The frontal occlusal photo required the patient to expose the maximum number of teeth and gums and could be assisted by common objects. The upper teeth photo required the patient to open the mouth as much as possible and take a picture of the maxillary dentition. The patient was required to lie as flat as possible, with the maxillary occlusal surface at 90–120° to the floor after opening the mouth. The handpiece was held as low as possible, depressed or held upside down, and the full maxillary arch was photographed from the bottom up. The patient’s head was lowered slightly and their thumb and index finger were held slightly apart at the corner of the mouth while the handpiece was held diagonally upwards towards the bottom. For patients with smaller mouth openings, one photo of each of the right- and left-side teeth could also be taken. No pre-setting of lighting conditions, resolution, exposure, and other jumps in the photographic process were made for this study; all images were obtained by the device in the conventional photographic mode. In order to approximate the image effect in real-life scenarios, all images were captured using a smartphone and without professional equipment such as reflectors (Figures 1,2).

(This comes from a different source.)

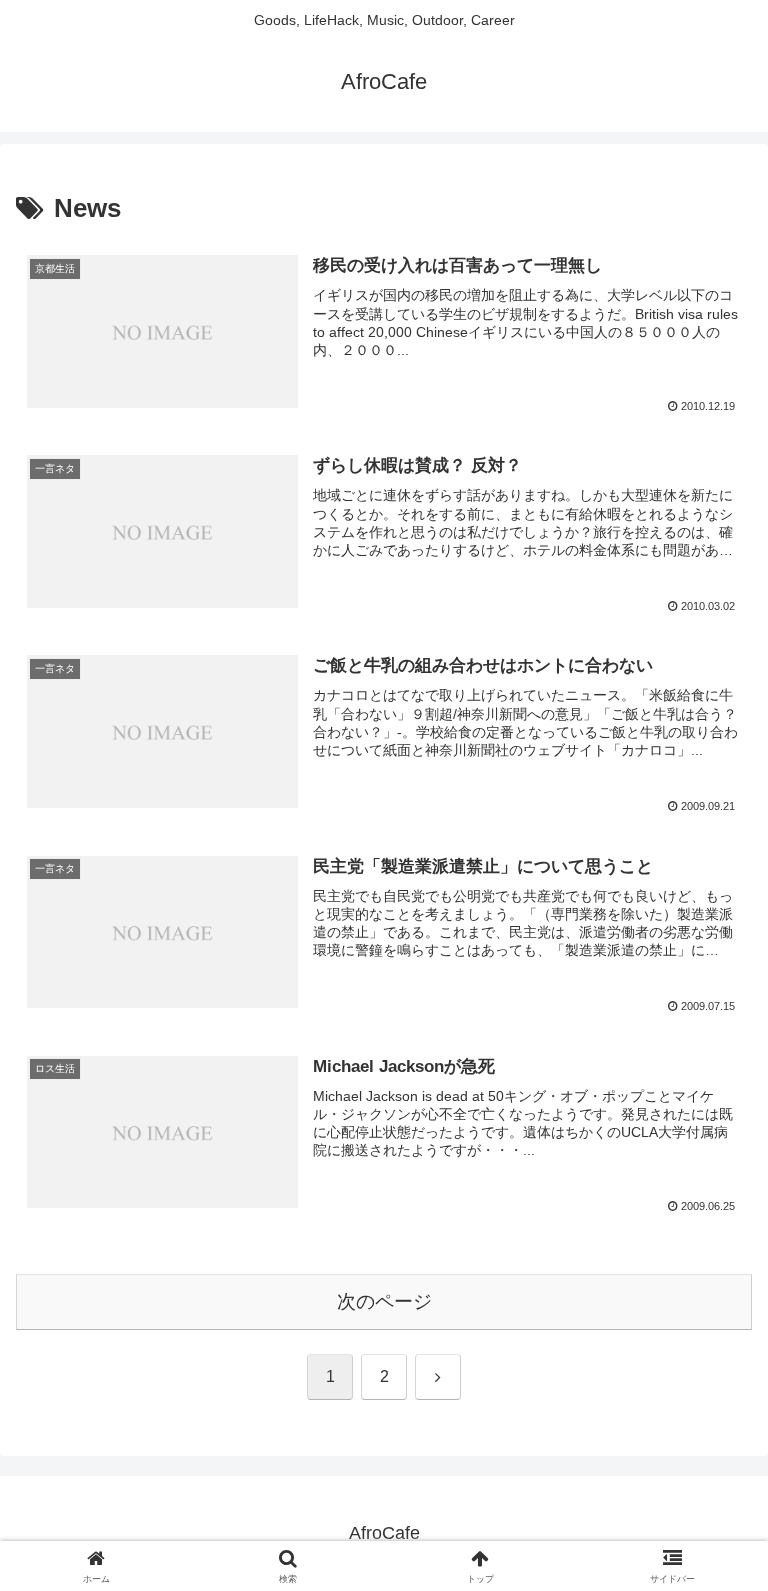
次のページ (384, 1301)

Figure 1 Primary caries collected by mobile phone (arrows).

Figure 2 Secondary caries collected by mobile phone (arrow).

Photo information and tagging software

The images were collected in JPG format, with a size of 1–33 Mb. A total of 640 images were collected, and the image annotation software LabelImg (labelImg.1.8.4. November 2020. Tzu Ta Lin. https://pypi.org/project/labelImg/1.8.4/.10/12/2020) as used to annotate the caries in the image data (Figure 3).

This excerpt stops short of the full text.